Omdat het verzoek om immateriële schadevergoeding wordt toegewezen, komt belanghebbende in aanmerking voor een vergoeding van zijn proceskosten voor het indienen van dat verzoek. Omdat het verzoek is ingediend door de gemachtigde van belanghebbende, kent de rechtbank voor deze rechtsbijstand 1 punt toe als bedoeld in het Besluit proceskosten bestuursrecht, met een waarde van € 907 en wegingsfactor 0,25 [3] , wat neerkomt op € 226,75. De inspecteur en de Staat moeten, ieder voor de helft, die kosten vergoeden.
5.2.
Ook krijgt belanghebbende het griffierecht vergoed omdat het verzoek om immateriële schadevergoeding is gedaan voor het arrest van de Hoge Raad van 31 mei 2024 [4] en de redelijke termijn op deze datum was overschreden. De inspecteur en de Staat moeten, ieder voor de helft, het griffierecht vergoeden.

Beslissing

De rechtbank:
- verklaart het beroep ongegrond;
- veroordeelt de inspecteur tot het betalen van een vergoeding van immateriële schade aan belanghebbende van € 1.739;
- veroordeelt de Staat tot het betalen van een vergoeding van immateriële schade aan belanghebbende van € 261;
- bepaalt dat de inspecteur het griffierecht van € 182,50 aan belanghebbende moet vergoeden;
- bepaalt dat de Staat het griffierecht van € 182,50 aan belanghebbende moet vergoeden;
- veroordeelt de inspecteur tot betaling van € 113,37 aan proceskosten aan belanghebbende;
- veroordeelt de Staat tot betaling van € 113,38 aan proceskosten aan belanghebbende.
Deze uitspraak is gedaan door mr. drs. S.J. Willems-Ruesink, rechter, in aanwezigheid van mr. R.J.M. de Fouw, griffier, op 10 juli 2025 en openbaar gemaakt door middel van geanonimiseerde publicatie op www.rechtspraak.nl.
De griffier is verhinderd om
deze uitspraak te ondertekenen.
griffier
rechter
Deze uitspraak is in Mijn Rechtspraak geplaatst.
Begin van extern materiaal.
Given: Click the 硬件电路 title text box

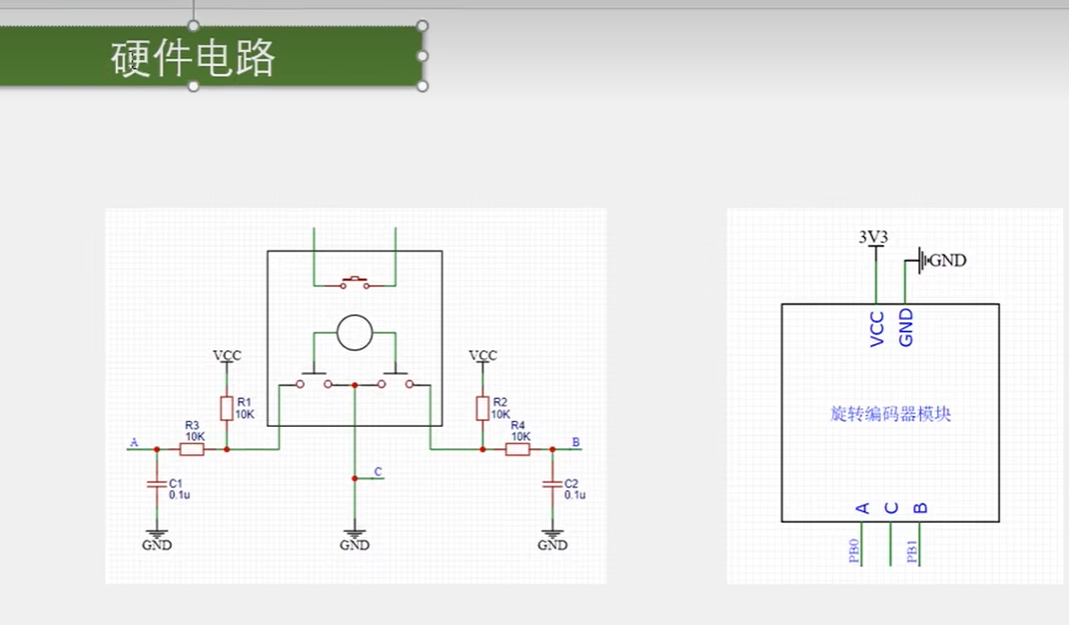Looking at the screenshot, I should [193, 59].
Informatie over hoger beroep

Een partij die het niet eens is met deze uitspraak, kan een hogerberoepschrift sturen naar het gerechtshof ‘s-Hertogenbosch waarin wordt uitgelegd waarom deze partij het niet eens is met deze uitspraak. Het hogerberoepschrift moet worden ingediend binnen zes weken na de dag waarop deze uitspraak is verzonden.
Digitaal hoger beroep instellen kan via “Formulieren en inloggen” op www.rechtspraak.nl. Hoger beroep instellen kan eventueel ook nog steeds door verzending van een brief aan het gerechtshof ‘s-Hertogenbosch (belastingkamer), Postbus 70583, 5201 CZ 's-Hertogenbosch.

Voetnoten

1.Artikel 10, lid 8, van de Wet Bpm
2.Hoge Raad 22 december 2023, ECLI:NL:HR:2023:1703, r.o. 3.2.3.
3.Hoge Raad 10 november 2023, ECLI:NL:HR:2023:1526.
4.Hoge Raad 31 mei 2024, ECLI:NL:HR:2024:567, rov. 7.1.1 en 7.1.2.